- Born: 13 March 1886 Barlow
- Died: 10 September 1980 (aged 94)
- Occupation: Botanist; botanical collector; scientific collector ;
- Academic career

= Lilla Leach =

American botanist and botanical collector (1886-1980)

Lilla Irvine Leach (March 13, 1886 – September 10, 1980) was a botanist who spent most of her career studying plants in the Pacific Northwest and West Coast of the United States. She particularly focused on Oregon, where she spent time researching with her husband and discovering new plant species. She opened her own botanical gardens in 1931.

==Early life==
Lilla Leach was born in Oregon on her family's farm in Barlow, Clackamas County on March 13, 1886. Lilla's family settled down in Oregon after immigrating through the Oregon Trail. Growing up on a farm helped Leach discover her love for flowers and other plant life by wandering around the vast natural settings.

==Education==
Lilla attended the Aurora School then Forest Grove Academy, where she met her husband John Leach. The two later furthered their education by attending the University of Oregon. Lilla studied botany under the botanist Albert Sweetser. Leach spent the next five years after graduating from University of Oregon teaching high school-level botany in Eugene Oregon. During this time her husband John had finally won her over, leading the two to be quickly married on her parents' farm in an outdoor ceremony in 1913.

==Research==
After marrying her husband John, Lilla and John went on many botany expeditions to do field research and explore more primitive trails. During their Siskiyou expedition they reported traveled around 1,000 miles of unexplored trails. In June 1930, Lilla made the biggest discovery of her career. She discovered and documented a never before seen flowery shrub that belonged to the heather family of shrubs. Leach was quoted saying that upon sight of the plant "I dropped to my knees... I have never seen anything so beautiful before." The plant was named two years after the first discovery, after Lilla and John, Kalmiopsis leachiana. The plant is native to the southern Oregon region and has yet to be seen elsewhere.
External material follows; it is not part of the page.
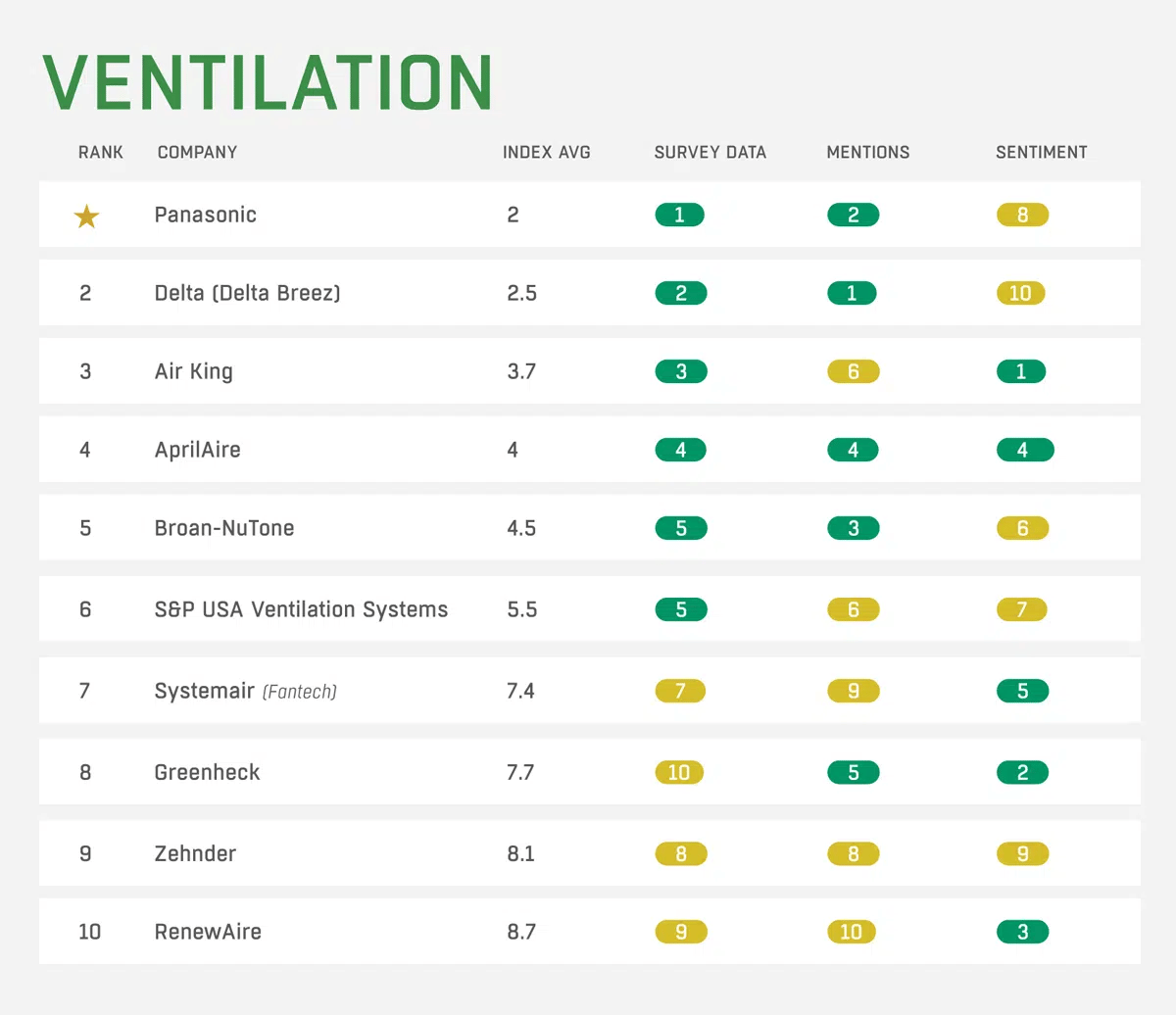
Task: Click RenewAire's green sentiment badge 3
Action: tap(1022, 932)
Lilla discovered another four unknown plant species during her years in field research.

== Awards ==
Leach was awarded the inaugural Eloise Payne Luquer Medal by the Garden Clubs of America in 1950, and was named Portland Citizen of the Week in September 1945 for her war and conservation work.

==Later life and death==
Lilla and John bought property in Southeast Portland on the Johnson Creek, where they built a small stone cabin, which they called Sleepy Hollow. During the Second World War, the Leachs' research and collecting began to slow as they moved into a retired lifestyle. Lilla and John lived in their home at Johnson Creek until their deaths, John in 1972 and Lilla on September 10, 1980. After Lilla's death, the city of Portland gained ownership of the property and turned it into a public garden, the Leach Botanical Garden, in memory of the two.